Russian Energy Minister Alexander Novak said a global pact by OPEC, Russia and other producers to cut oil output had dampened price volatility and was reducing bloated inventories, so no immediate extra measures were needed to prop up prices.
"We believe that it is necessary to move within the framework of the agreed decisions and that new, snap decisions are not necessary," Novak said in an interview with Reuters.
"We have got the positive effect for market stabilisation. The prices have been stabilised at higher levels, which allows the interests of investors, producers and consumers to be taken into account," Novak said.
Novak said prices had room to rise from current levels and said inventories in industrialised nations were expected to ease back to the five-year average thanks to the decision by OPEC and its allies to extend supply curbs from the first half of 2017 to the first quarter of 2018.
Novak said there were no proposals for more nations to be represented at that regular committee meeting, which plans to discuss the deal implementation and the market situation.
The Joint OPEC-Non-OPEC Ministerial Monitoring Committee (JMMC) had the authority to recommend "any decisions" to participants involved in the pact if needed, Novak said.
The Russian energy minister also said any exit from the global pact at the end of the first quarter would be "smooth", adding that inventories would have fallen by that stage and demand would be picking up in the second quarter of 2018.

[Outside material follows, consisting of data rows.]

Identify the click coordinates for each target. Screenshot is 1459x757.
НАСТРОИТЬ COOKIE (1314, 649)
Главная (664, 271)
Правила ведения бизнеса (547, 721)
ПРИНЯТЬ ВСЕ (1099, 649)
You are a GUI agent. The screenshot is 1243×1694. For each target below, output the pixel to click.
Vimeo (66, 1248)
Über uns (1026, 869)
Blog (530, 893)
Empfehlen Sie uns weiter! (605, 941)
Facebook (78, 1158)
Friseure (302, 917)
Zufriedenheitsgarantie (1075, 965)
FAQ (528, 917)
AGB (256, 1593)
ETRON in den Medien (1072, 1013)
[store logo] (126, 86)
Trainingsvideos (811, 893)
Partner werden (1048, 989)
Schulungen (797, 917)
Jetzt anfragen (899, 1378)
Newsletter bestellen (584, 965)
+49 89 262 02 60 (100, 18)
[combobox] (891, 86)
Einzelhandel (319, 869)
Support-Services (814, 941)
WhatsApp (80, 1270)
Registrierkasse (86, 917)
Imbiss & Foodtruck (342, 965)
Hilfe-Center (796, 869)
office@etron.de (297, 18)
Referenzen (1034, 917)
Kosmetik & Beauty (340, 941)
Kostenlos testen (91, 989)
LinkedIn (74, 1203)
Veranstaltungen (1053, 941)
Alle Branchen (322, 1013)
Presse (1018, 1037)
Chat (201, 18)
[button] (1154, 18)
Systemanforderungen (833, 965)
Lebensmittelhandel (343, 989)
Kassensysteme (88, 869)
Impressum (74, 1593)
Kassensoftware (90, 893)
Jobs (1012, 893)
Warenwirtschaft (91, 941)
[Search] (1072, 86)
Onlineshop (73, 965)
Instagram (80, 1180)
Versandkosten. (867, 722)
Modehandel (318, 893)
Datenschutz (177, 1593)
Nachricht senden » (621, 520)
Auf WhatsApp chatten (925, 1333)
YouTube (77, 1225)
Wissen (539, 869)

"Other OPEC members have also confirmed their interest to exit the deal in a way that any supply increase would follow a demand rise during the second and third quarters," he added.
The Organization of the Petroleum Exporting Countries and other producers led by Russia agreed to cut production by almost 1.8 million barrels per day (bpd) from January this year to rein in inventories and support prices. The deal runs to March 2018.